English radio producer and author (1956–2024)

Christopher David Paling (1956 – 5 February 2024) was a British radio producer, artist, playwright and author of modern fiction.

==Biography==
Born in 1956 in Derby, Paling studied social sciences at the University of Sussex. He started working as a studio manager for BBC radio in 1981. In the early 1990s he had a Thirty Minute Theatre play called Way Station produced on BBC Radio 4. He wrote more radio plays and later began writing novels.

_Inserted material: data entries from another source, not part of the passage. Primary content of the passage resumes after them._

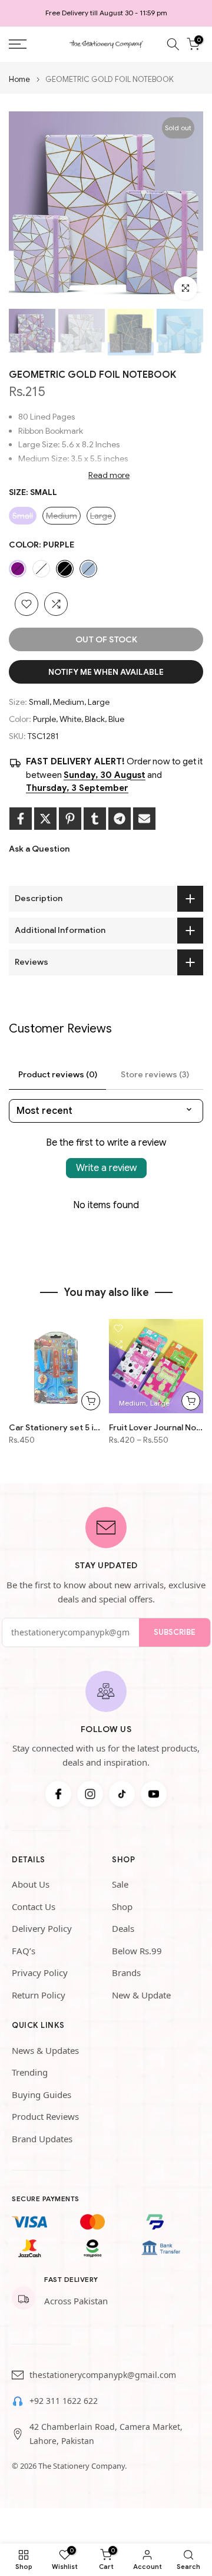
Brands (126, 1972)
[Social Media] (58, 1794)
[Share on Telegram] (119, 818)
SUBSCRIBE (175, 1632)
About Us (30, 1884)
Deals (123, 1928)
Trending (30, 2072)
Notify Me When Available (106, 672)
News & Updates (45, 2050)
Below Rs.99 (137, 1951)
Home (19, 79)
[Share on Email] (144, 818)
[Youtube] (154, 1794)
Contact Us (33, 1906)
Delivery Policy (42, 1928)
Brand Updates (42, 2139)
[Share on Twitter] (45, 818)
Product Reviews (45, 2116)
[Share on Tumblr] (95, 818)
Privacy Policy (40, 1972)
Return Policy (38, 1995)
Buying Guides (41, 2094)
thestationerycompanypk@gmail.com (102, 2374)
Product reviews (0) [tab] (57, 1074)
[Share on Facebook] (20, 818)
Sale (120, 1884)
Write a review (106, 1168)
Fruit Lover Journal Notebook (156, 1427)
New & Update (141, 1995)
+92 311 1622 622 (63, 2400)
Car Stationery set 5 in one (56, 1427)
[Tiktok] (122, 1794)
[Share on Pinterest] (70, 818)
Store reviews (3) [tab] (155, 1074)
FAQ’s (23, 1951)
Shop (122, 1906)
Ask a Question (39, 848)
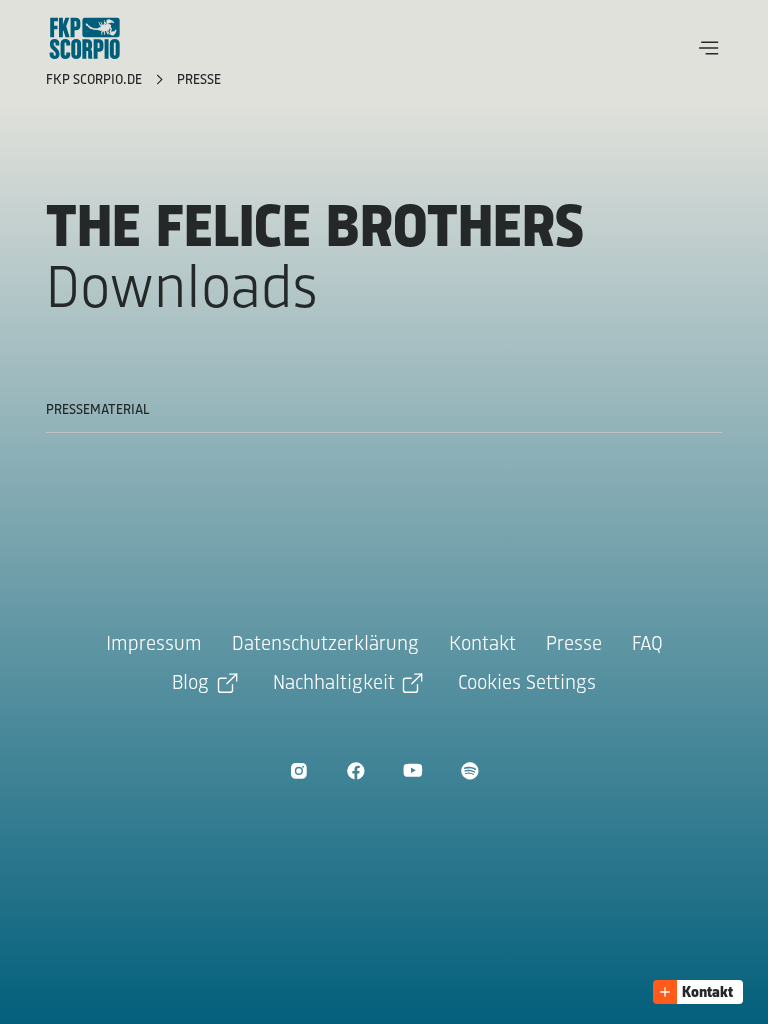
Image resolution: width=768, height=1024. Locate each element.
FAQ (647, 644)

After the Raid (1995), a wartime study of a shattered mind, was closely followed by Deserters (1996) and Morning All Day (1997). Paling feared The Silent Sentry (1999), about a radio producer who cracks up, might be "the longest resignation letter in history", but he remained a Radio 4 producer. Newton's Swing (2000) was a subtle stateside thriller; The Repentant Morning (2003) is set in London and Spain in 1936; A Town by the Sea (2005) is a departure from his previous style, leading the reader through a strange landscape of unfamiliar people and places. Minding (2007), nominated for the Mind book of the year, was described as "a delicately and intimately drawn portrait".

Paling wrote a series of plays entitled Words and Music, broadcast by BBC Radio 4 in the summer of 2013. In 2017 his book Reading Allowed: True Stories and Curious Incidents from a Provincial Library was published.

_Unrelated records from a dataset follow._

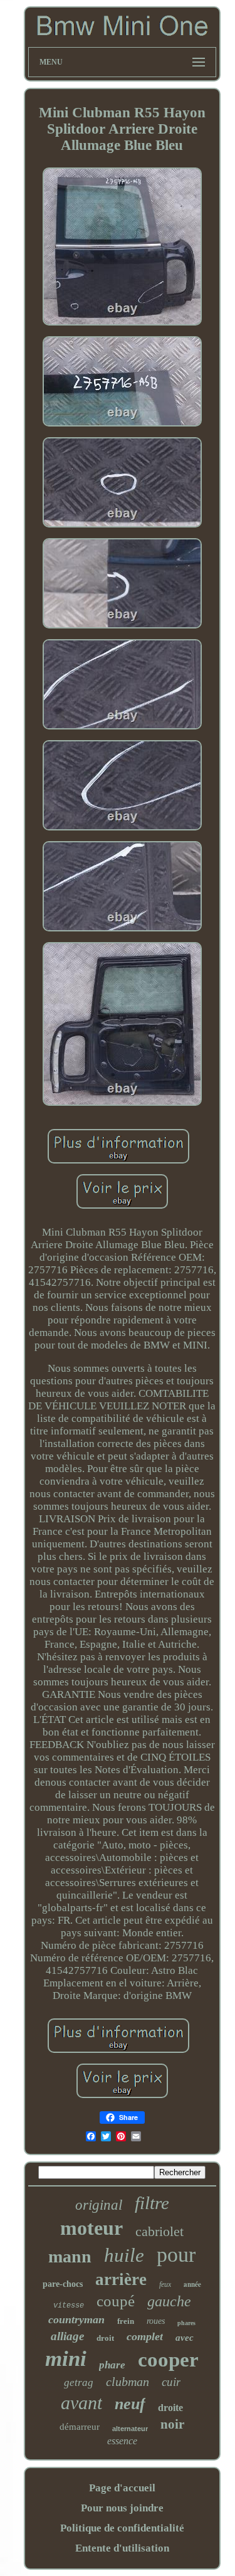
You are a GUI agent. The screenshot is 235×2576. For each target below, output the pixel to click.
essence (122, 2441)
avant (81, 2402)
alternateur (130, 2428)
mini (65, 2358)
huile (124, 2255)
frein (125, 2321)
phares (186, 2322)
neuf (130, 2404)
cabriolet (159, 2231)
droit (105, 2338)
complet (145, 2336)
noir (172, 2424)
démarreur (80, 2427)
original (98, 2205)
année (192, 2284)
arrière (121, 2279)
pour (176, 2254)
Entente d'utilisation (122, 2548)
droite (170, 2407)
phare (112, 2365)
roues (156, 2321)
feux (165, 2284)
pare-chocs (63, 2284)
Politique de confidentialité (122, 2528)
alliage (67, 2336)
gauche (169, 2301)
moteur (91, 2228)
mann (69, 2256)
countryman (76, 2319)
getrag (78, 2382)
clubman (127, 2381)
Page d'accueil (122, 2488)
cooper (168, 2359)
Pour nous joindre (122, 2508)
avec (184, 2338)
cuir (171, 2381)
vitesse (68, 2305)
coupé (116, 2300)
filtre (152, 2203)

Paling was married with two children, and lived in Brighton. He died in Hove on 5 February 2024.

==Bibliography==
- After the Raid (1995)
- Deserters (1996)
- Morning All Day (1997)
- The Silent Sentry (1999)
- Newton's Swing (2000)
- The Repentant Morning (2003)
- A Town by the Sea (2005)
- Minding (2007)
- Nimrod's Shadow (2010)
- Reading allowed: True stories and Curious Incidents from a Provincial Library (2017)
- A Very Nice Rejection Letter: Diary of a Novelist. Little, Brown Book, 2021. ISBN 9781472134875.